I have been thinking of writing procedures of Server Monitoring and Maintenance. I decided to put together some write-up for this. It is not an exhaustive document but it will help if you are fairly new to SharePoint Administration.
Server Monitoring and Maintenance Procedures
This document explains daily procedures that should be performed in order to monitor and manage the SharePoint 2007 Server.

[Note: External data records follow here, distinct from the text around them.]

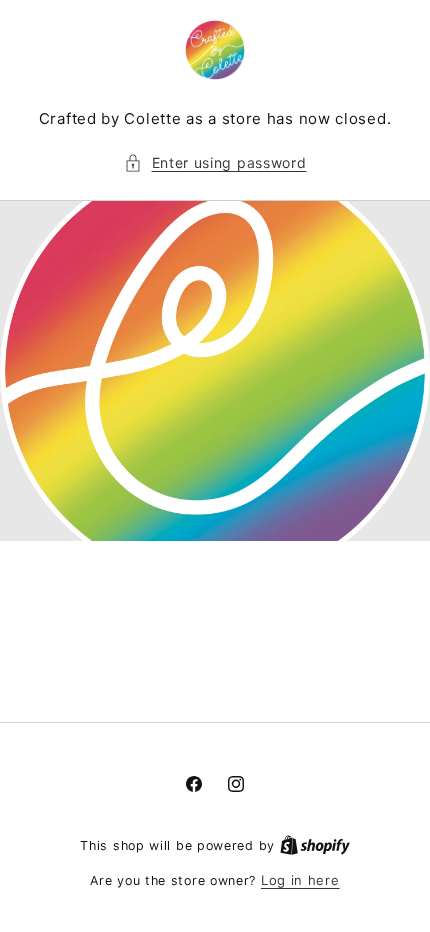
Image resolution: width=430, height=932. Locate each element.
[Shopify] (315, 845)
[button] (215, 162)
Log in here (300, 880)
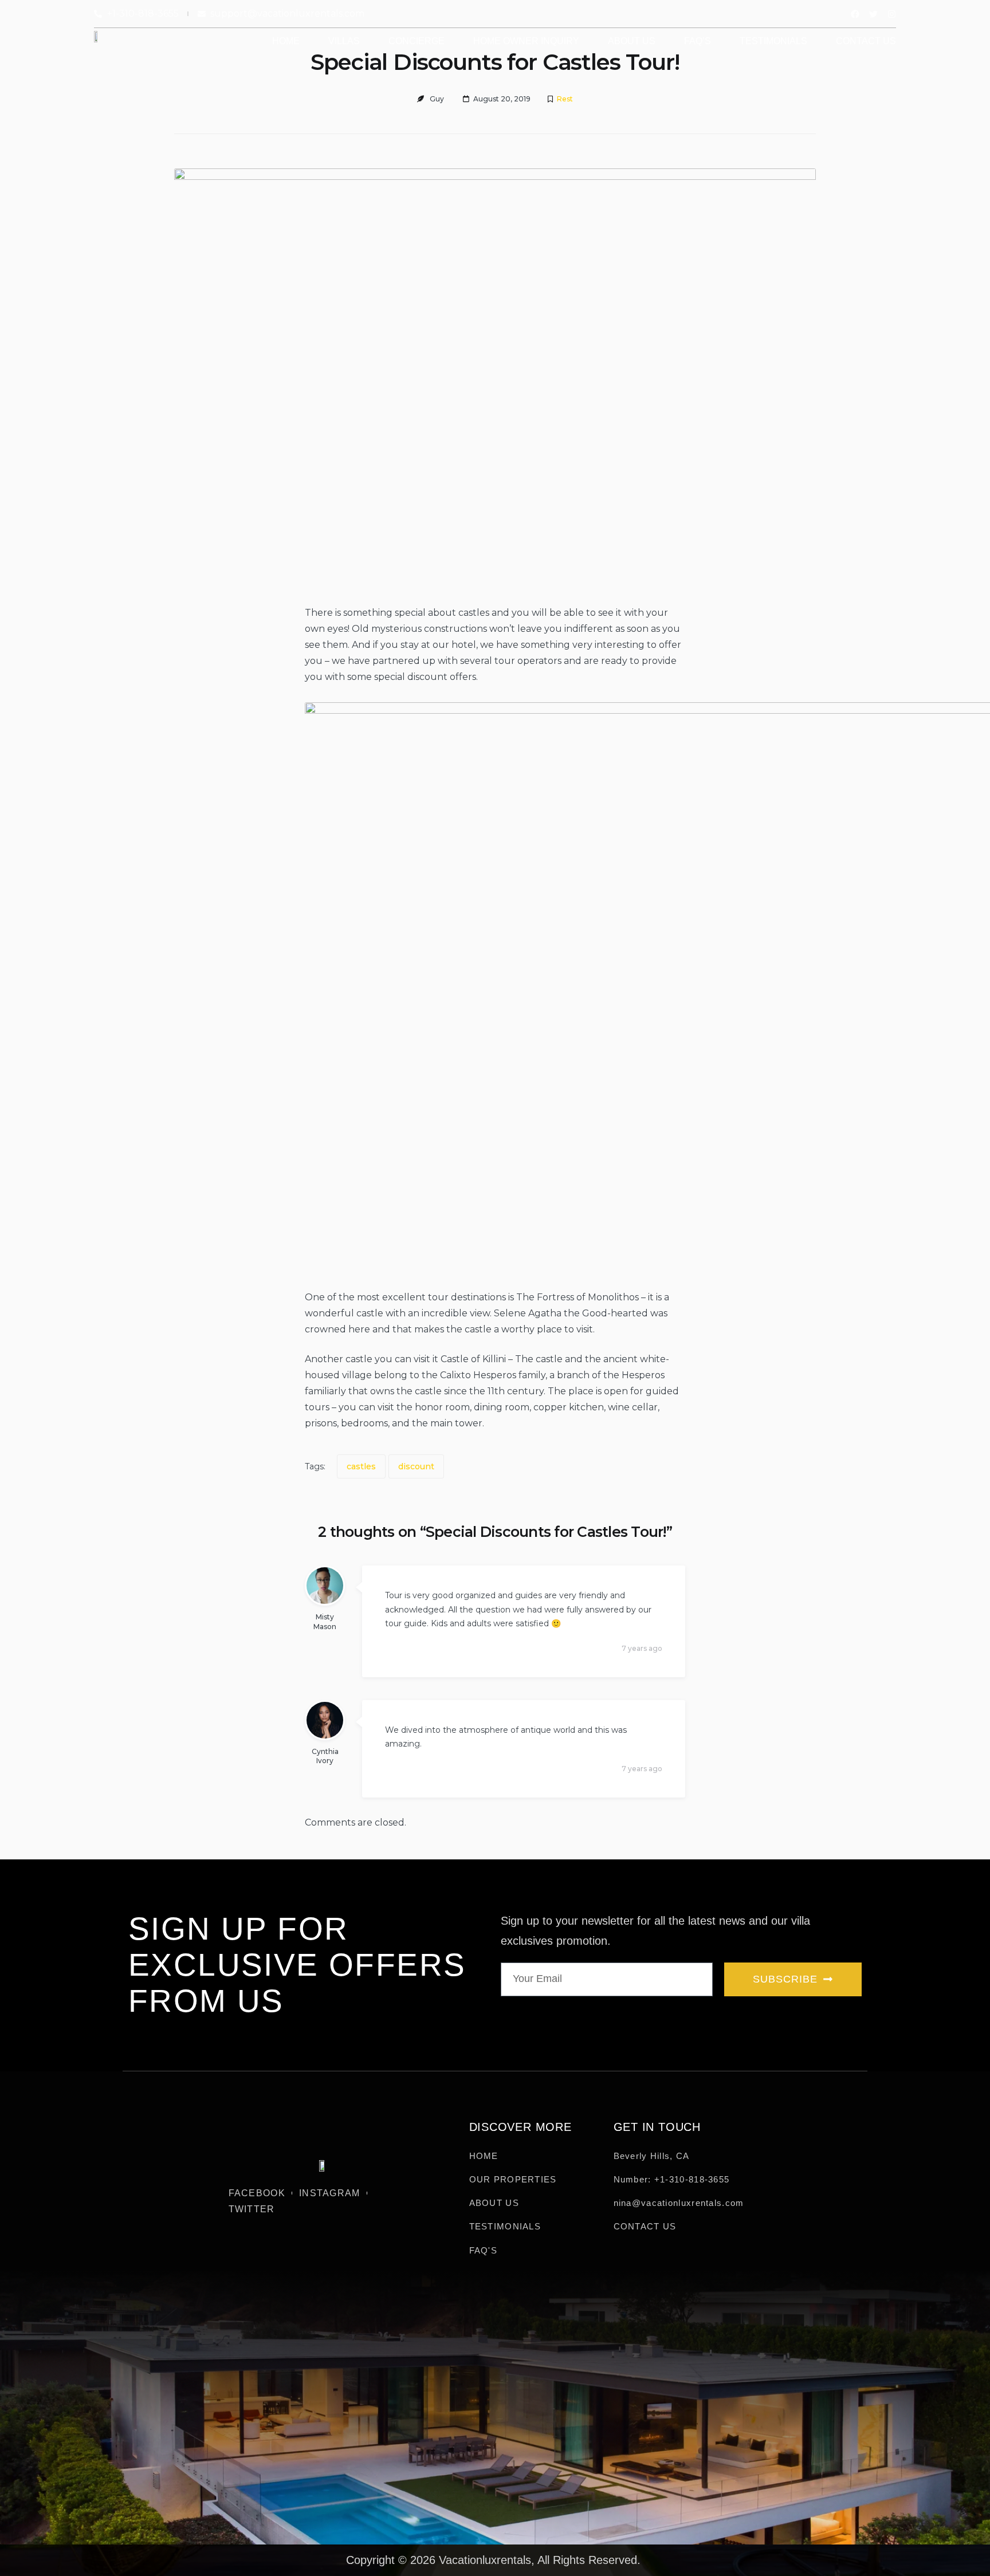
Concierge (416, 41)
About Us (631, 41)
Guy (437, 99)
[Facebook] (855, 14)
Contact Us (866, 41)
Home (286, 41)
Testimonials (773, 41)
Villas (344, 41)
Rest (565, 99)
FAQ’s (697, 41)
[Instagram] (891, 14)
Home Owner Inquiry (526, 41)
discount (416, 1466)
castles (361, 1466)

Moreover, daily and monthly procedures are outlined to help you maintain the SharePoint Installation.
Daily Monitoring Procedures
The following system monitoring procedures should be performed daily.

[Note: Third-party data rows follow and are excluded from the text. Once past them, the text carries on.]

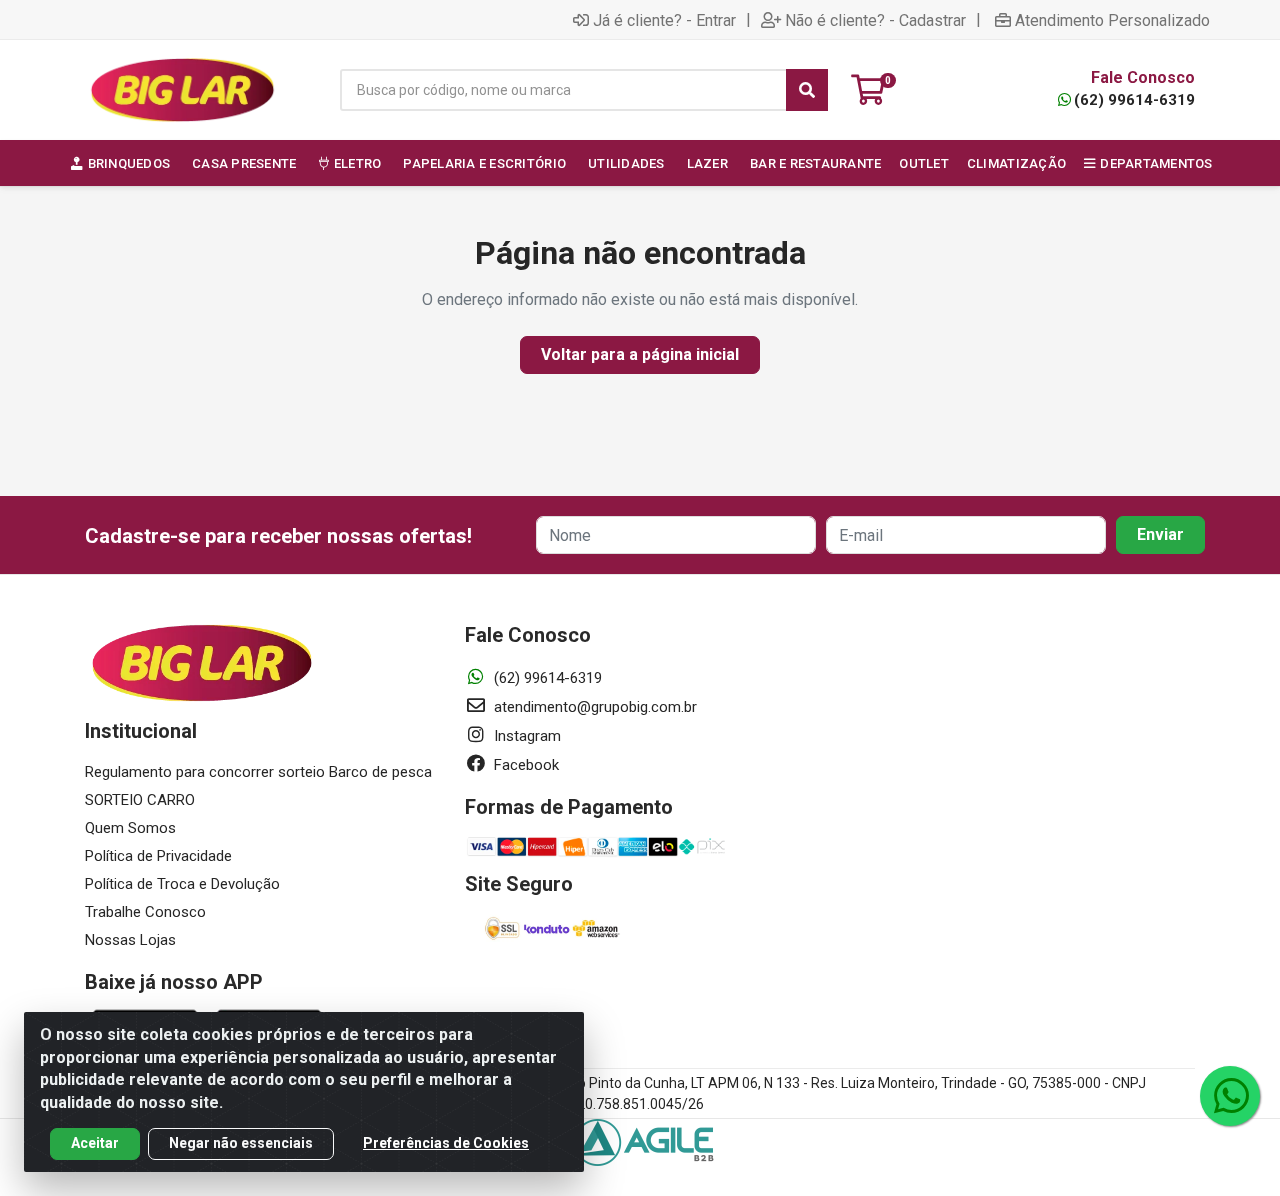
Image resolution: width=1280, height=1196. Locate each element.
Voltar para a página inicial (640, 354)
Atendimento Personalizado (1112, 20)
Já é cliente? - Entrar (664, 20)
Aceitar (95, 1143)
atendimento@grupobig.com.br (593, 707)
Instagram (525, 736)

- Check that all relevant services are operational on all the servers in the farm using the Services Snap.
- Check that ample space is left in the C: Drive in order to free-up disk space for applications to run properly.
- Verify that the previous night's backup has run.
- Search for unusual entries in the Event log Snap, this task should be done every 6 hours.
- Check for all Timer Jobs definitions and resolve all jobs that failed or did not complete.
In the Event of an Emergency Downtime,
The following has to be restored back as quickly as possible;
- SQL Database
- Front End Server
- Search Server
- All Solutions/modifications applied
The functionality of the SharePoint different functions should be checked after every downtime.
In order to seamlessly administer and manage the SharePoint 2007. Some tools are needed as follows;
- Microsoft Office SharePoint Server 2007 MP for MOM 2005
- SharePoint Administration Toolkit
These tools would help to detect any errors and problems that may arise which might not be easily detected.
Event Log Resolution Procedure
Once an error log is detected in the Event log, this should activate the quick resolution process be aware that a resolution might take the whole day and sometimes it might be a quick fix or an after close of work fix.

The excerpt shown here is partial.